A report published in the academic peer-reviewed journal Crime & Delinquency suggests that a sharp rise in the number of young people taken into custody in Georgia and around the country is the result of more rigorous law enforcement. Researchers from the RAND Corporation reached this conclusion after studying data on thousands of American households that was collected over several decades by the Panel Study of Income Dynamics.

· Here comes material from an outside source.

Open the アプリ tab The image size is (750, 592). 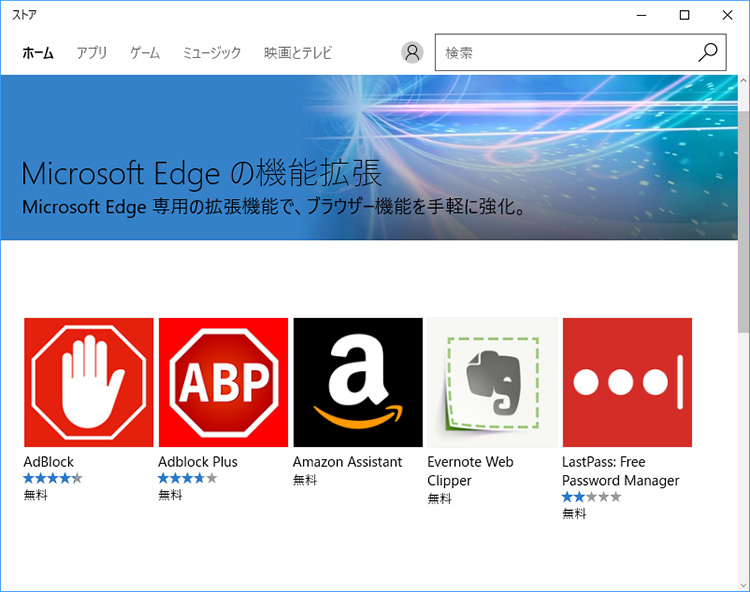(x=92, y=53)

The California-based nonprofit think tank observed a sharp rise in arrests in every demographic group they looked at with the most noticeable increases among women and white men. An American under the age of 36 is now about 2.6 times more likely to have been arrested at least once than an individual of retirement age. The study also reveals that white men are now being arrested at almost three times the rate they were just a few decades ago and the chances of a woman being taken into custody before reaching her 26th birthday have risen from around 1 percent to almost 15 percent.

Earning a college degree and securing a well-paying job appear to reduce the chances of arrest considerably. Only 40 percent of men without a high school diploma have no criminal record, but that figure rises to more than 75 percent among male college graduates. Individuals with one arrest earn about $6,000 less per year than people who have never been arrested, and those who have been taken into custody on multiple occasions earn an average of $13,000 per year less.

Many young people are arrested for nonviolent drug offenses. When representing this type of offender, criminal defense lawyers may encourage prosecutors to consider leniency by bringing mitigating circumstances to their attention, such as the support of family members and gainful employment.